The IMF wants the government to reduce its spending to reduce the budget deficit. At the same time, the IMF wants to increase tax collection, which includes the introduction of new taxes and the elimination of tax breaks for industrial sectors.

Ahmed Sheikh says that when higher taxes are levied and tax exemptions are abolished, it will inevitably impact the productive sector. “At the same time, rising electricity tariffs have a negative impact on their production by increasing business costs.”

Commenting on this, Ahmed Sheikh says that under the terms of the IMF, when the rates of utility services (electricity, etc.) increase and the government have to cut the development budget, the direct effect will be on the economy. Falls on the growth rate.

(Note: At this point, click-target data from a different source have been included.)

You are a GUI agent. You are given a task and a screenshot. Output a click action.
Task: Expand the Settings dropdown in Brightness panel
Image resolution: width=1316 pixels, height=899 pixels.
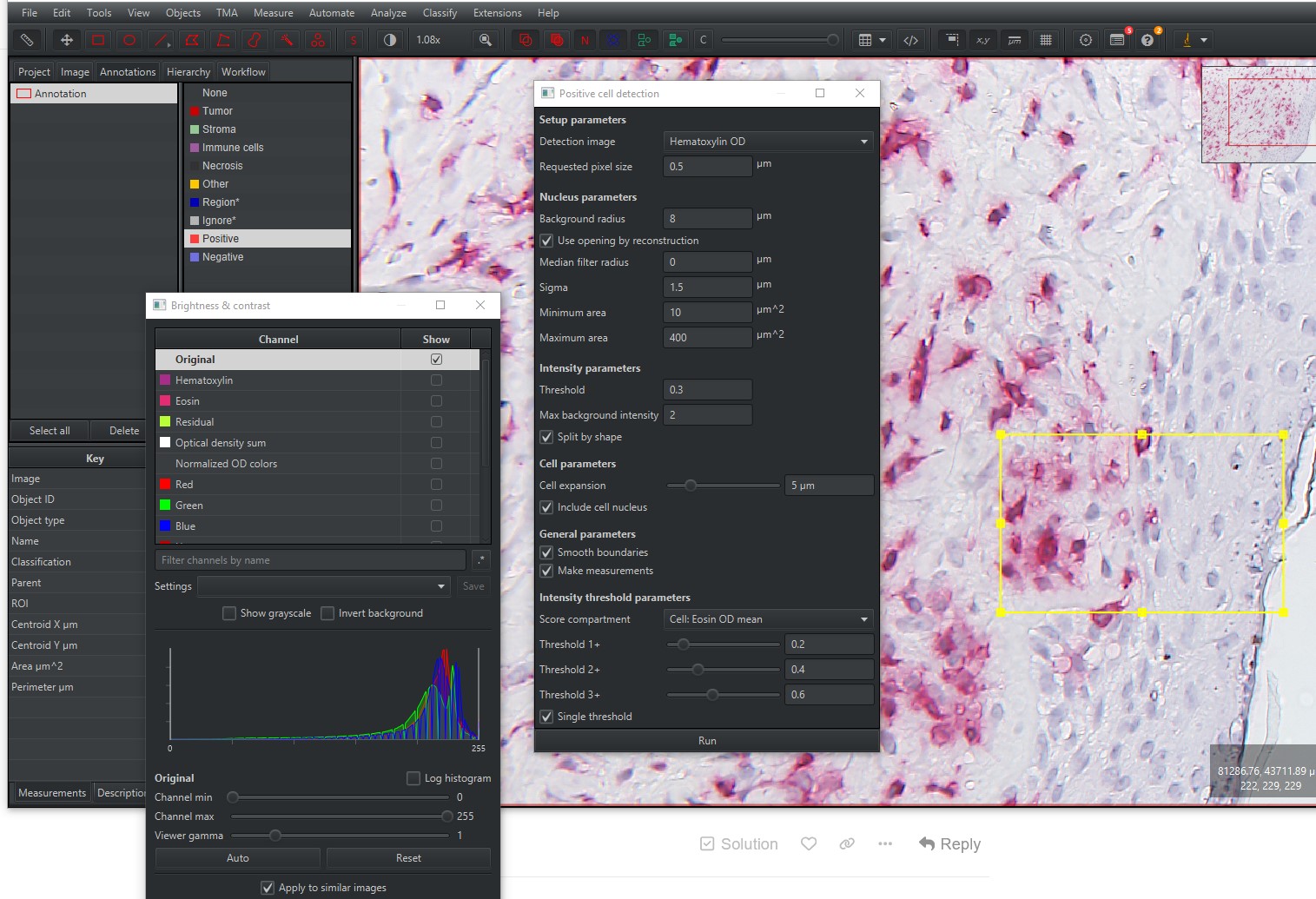(x=323, y=586)
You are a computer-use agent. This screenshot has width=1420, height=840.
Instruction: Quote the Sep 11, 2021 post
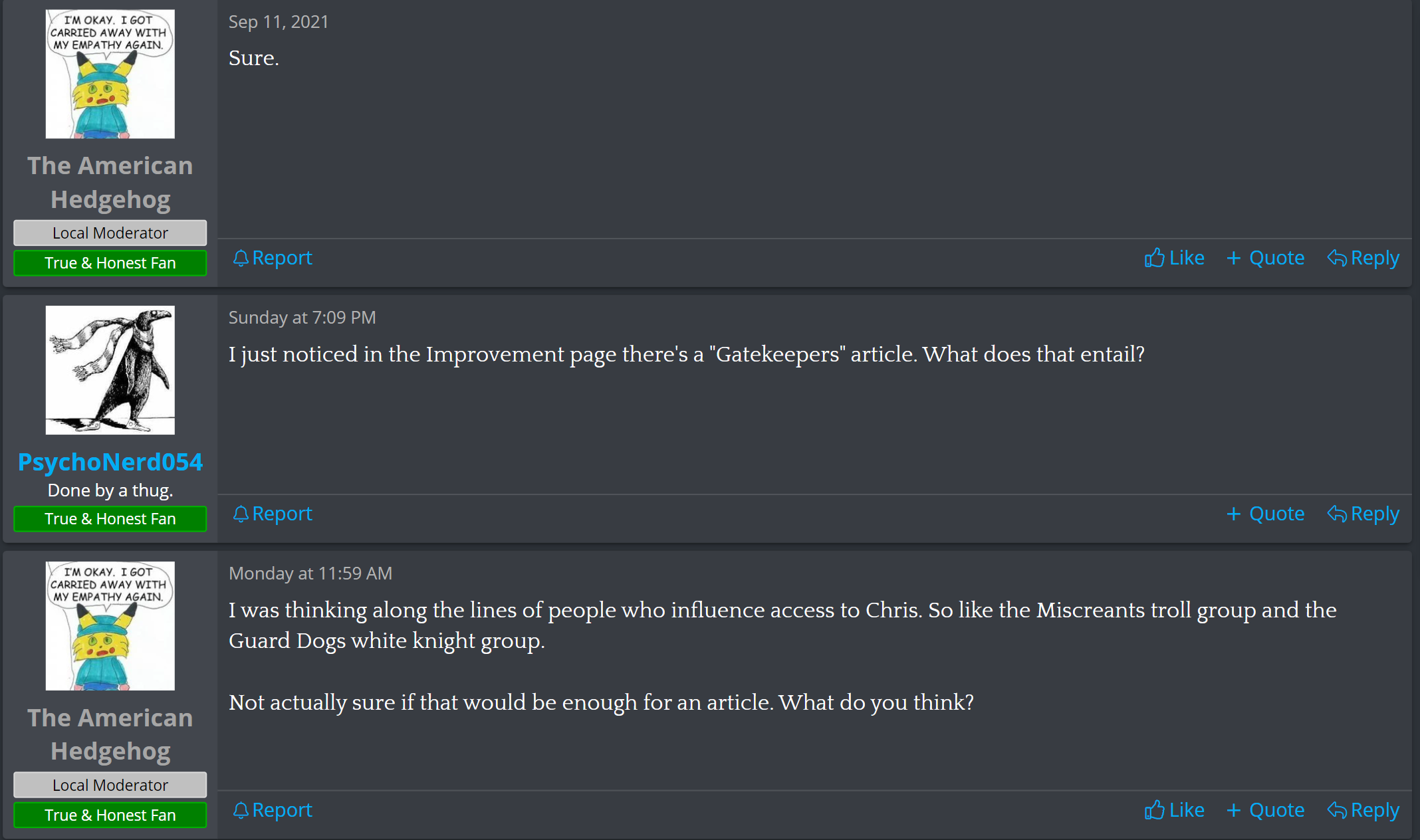[x=1265, y=258]
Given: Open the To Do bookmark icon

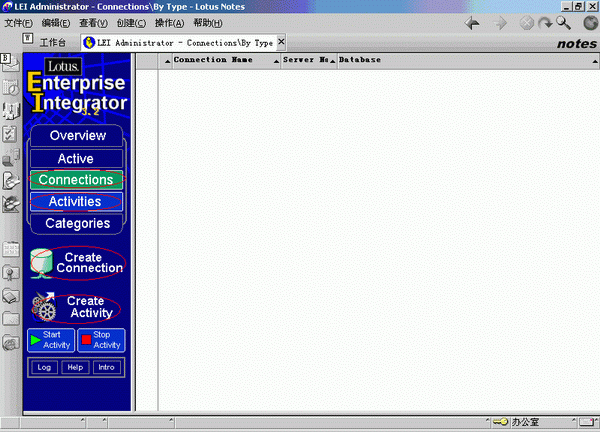Looking at the screenshot, I should [x=10, y=134].
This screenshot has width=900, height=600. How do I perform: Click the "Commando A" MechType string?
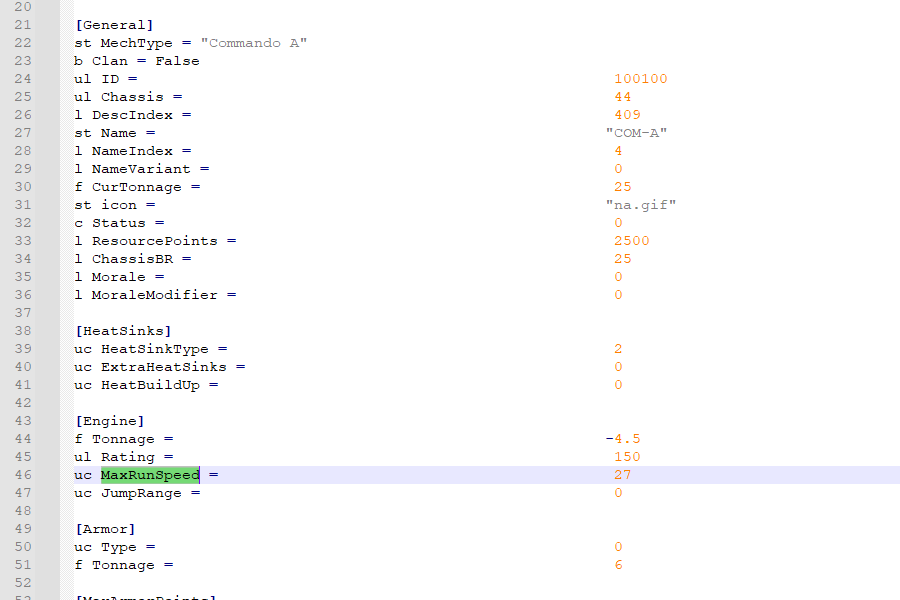pyautogui.click(x=254, y=43)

However, he said that even before the IMF program, the country’s economy’s growth rate was not encouraging.

At the end of this government’s first fiscal year, the country’s growth rate was 1.9 percent, as against 5.5 percent in the last fiscal year of the previous government.

Akmal Sumro said electricity rates were still high for the country’s manufacturing sector and that an increase would be more dangerous for those sectors of the economy under IMF conditions.

He also called the 7% interest rate a high level, saying that the interest rate is still the reason for the increase in business costs, and it would be dangerous to increase it under the IMF program.

Ahmed Sheikh disagreed on the way to control inflation through raising interest rates, saying that inflation in Pakistan was due to rising food prices, which was due to supply disruptions and not inflation.